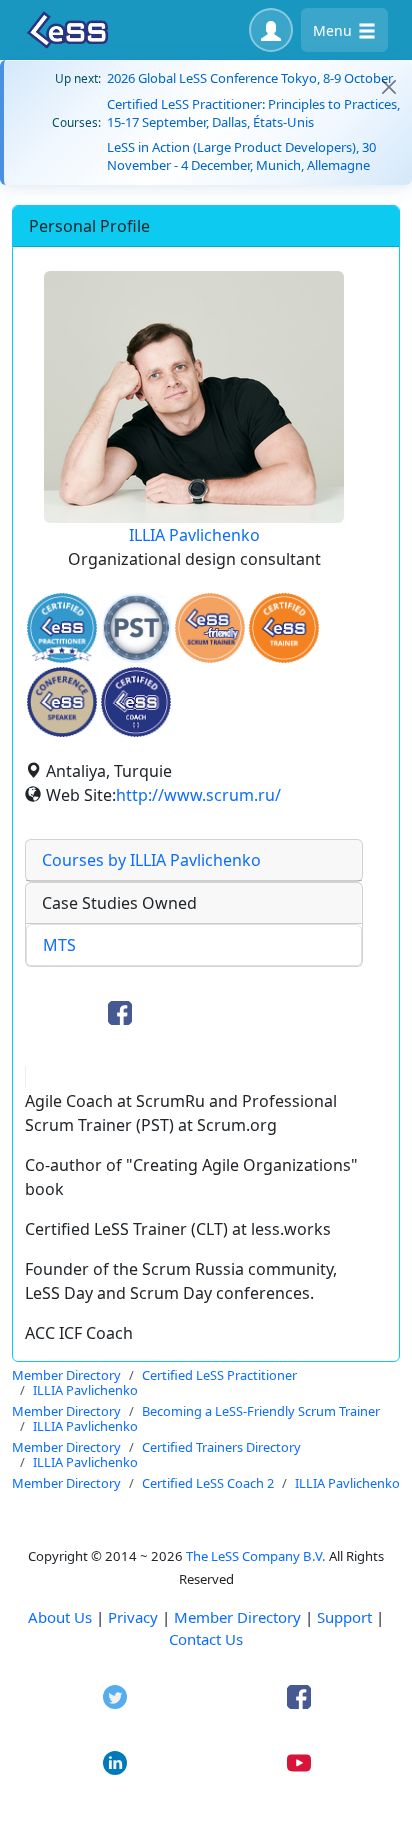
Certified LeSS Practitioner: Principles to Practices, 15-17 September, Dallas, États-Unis (253, 113)
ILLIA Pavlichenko (194, 535)
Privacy (133, 1617)
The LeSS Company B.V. (256, 1556)
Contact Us (206, 1639)
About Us (60, 1617)
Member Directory (237, 1617)
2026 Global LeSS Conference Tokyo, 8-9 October (250, 78)
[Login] (271, 30)
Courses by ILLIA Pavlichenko (151, 860)
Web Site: (81, 795)
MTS (59, 945)
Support (344, 1617)
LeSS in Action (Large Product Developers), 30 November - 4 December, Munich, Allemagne (241, 156)
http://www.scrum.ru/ (198, 795)
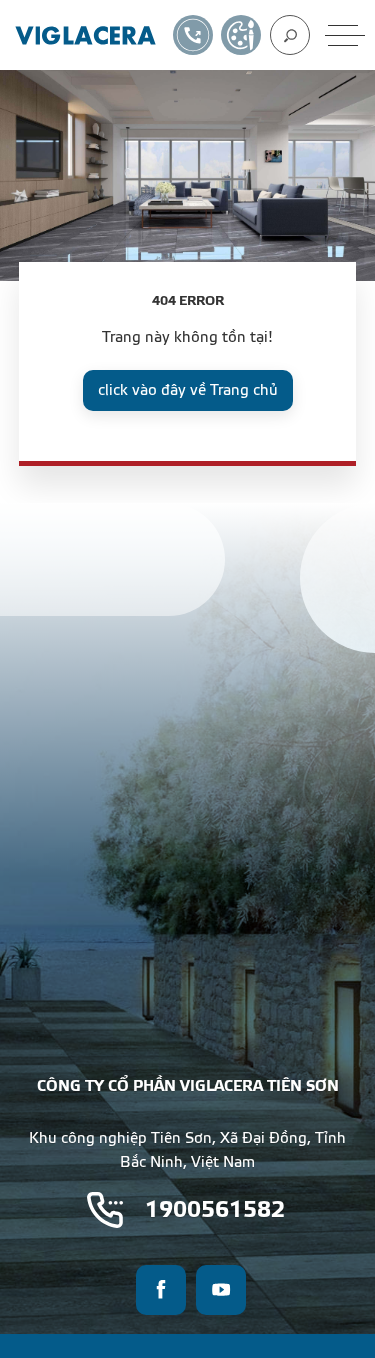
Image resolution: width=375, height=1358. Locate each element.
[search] (290, 35)
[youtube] (221, 1290)
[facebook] (161, 1290)
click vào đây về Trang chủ (188, 390)
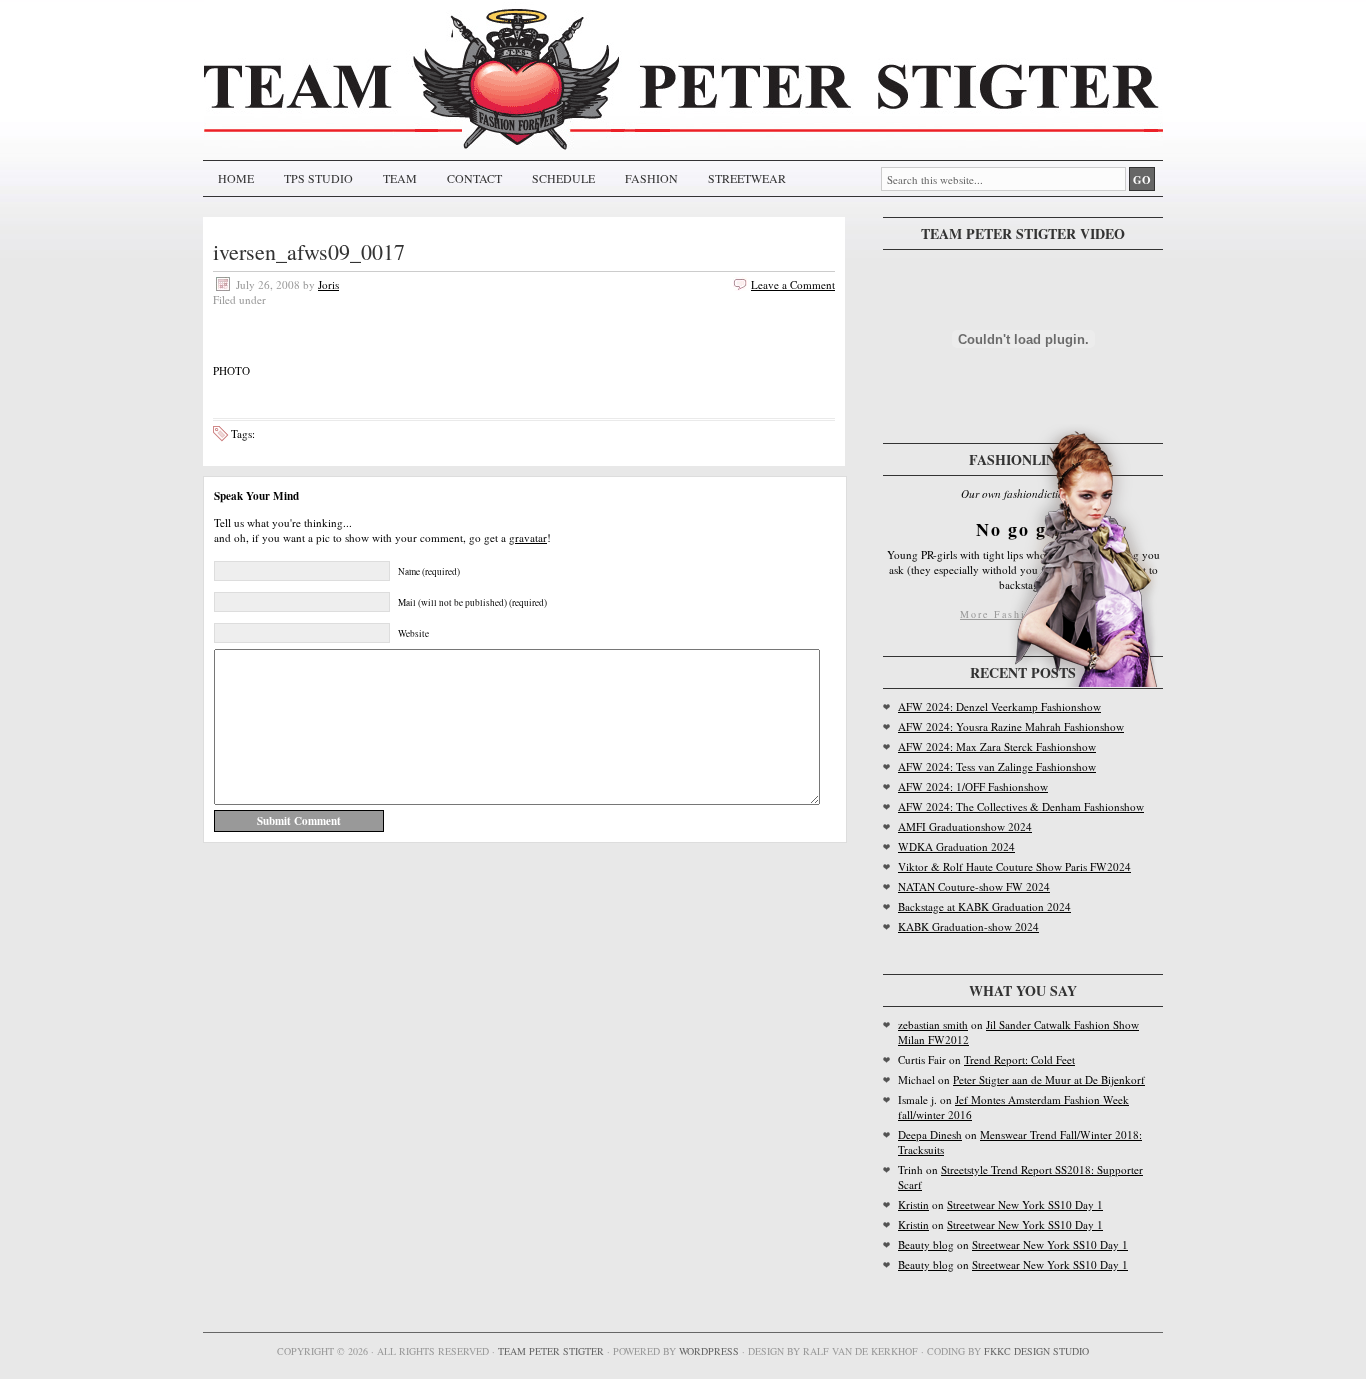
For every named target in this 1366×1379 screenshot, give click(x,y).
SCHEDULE (563, 178)
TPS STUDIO (318, 178)
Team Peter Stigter (551, 1351)
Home (236, 178)
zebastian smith (933, 1024)
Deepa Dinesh (930, 1134)
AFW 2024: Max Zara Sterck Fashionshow (997, 746)
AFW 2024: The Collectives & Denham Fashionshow (1021, 806)
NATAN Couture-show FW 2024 (974, 886)
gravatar (528, 537)
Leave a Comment (793, 284)
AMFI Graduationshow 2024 (965, 826)
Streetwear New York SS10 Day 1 (1025, 1204)
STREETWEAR (747, 178)
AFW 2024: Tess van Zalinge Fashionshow (997, 766)
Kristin (913, 1204)
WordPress (709, 1351)
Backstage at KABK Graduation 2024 (984, 906)
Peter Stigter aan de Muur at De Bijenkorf (1049, 1079)
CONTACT (474, 178)
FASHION (651, 178)
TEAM (400, 178)
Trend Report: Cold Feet (1019, 1059)
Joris (328, 284)
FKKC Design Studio (1036, 1351)
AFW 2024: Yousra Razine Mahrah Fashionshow (1011, 726)
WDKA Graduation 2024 (956, 846)
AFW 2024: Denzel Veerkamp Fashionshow (999, 706)
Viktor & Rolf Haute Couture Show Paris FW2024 (1014, 866)
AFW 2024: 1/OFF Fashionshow (973, 786)
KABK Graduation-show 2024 (968, 926)
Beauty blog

|---|

▶ **TASK DESCRIPTION**: Begin at the first line of the entries and end at the line containing "http://www.scrum.ru/ (198, 795)": write out each line exactly, skipping pictures.

▶ **EXERCISE RESULT**:
Certified LeSS Practitioner: Principles to Practices, 15-17 September, Dallas, États-Unis (253, 113)
ILLIA Pavlichenko (194, 535)
Privacy (133, 1617)
The LeSS Company B.V. (256, 1556)
Contact Us (206, 1639)
About Us (60, 1617)
Member Directory (237, 1617)
2026 Global LeSS Conference Tokyo, 8-9 October (250, 78)
[Login] (271, 30)
Courses by ILLIA Pavlichenko (151, 860)
Web Site: (81, 795)
MTS (59, 945)
Support (344, 1617)
LeSS in Action (Large Product Developers), 30 November - 4 December, Munich, Allemagne (241, 156)
http://www.scrum.ru/ (198, 795)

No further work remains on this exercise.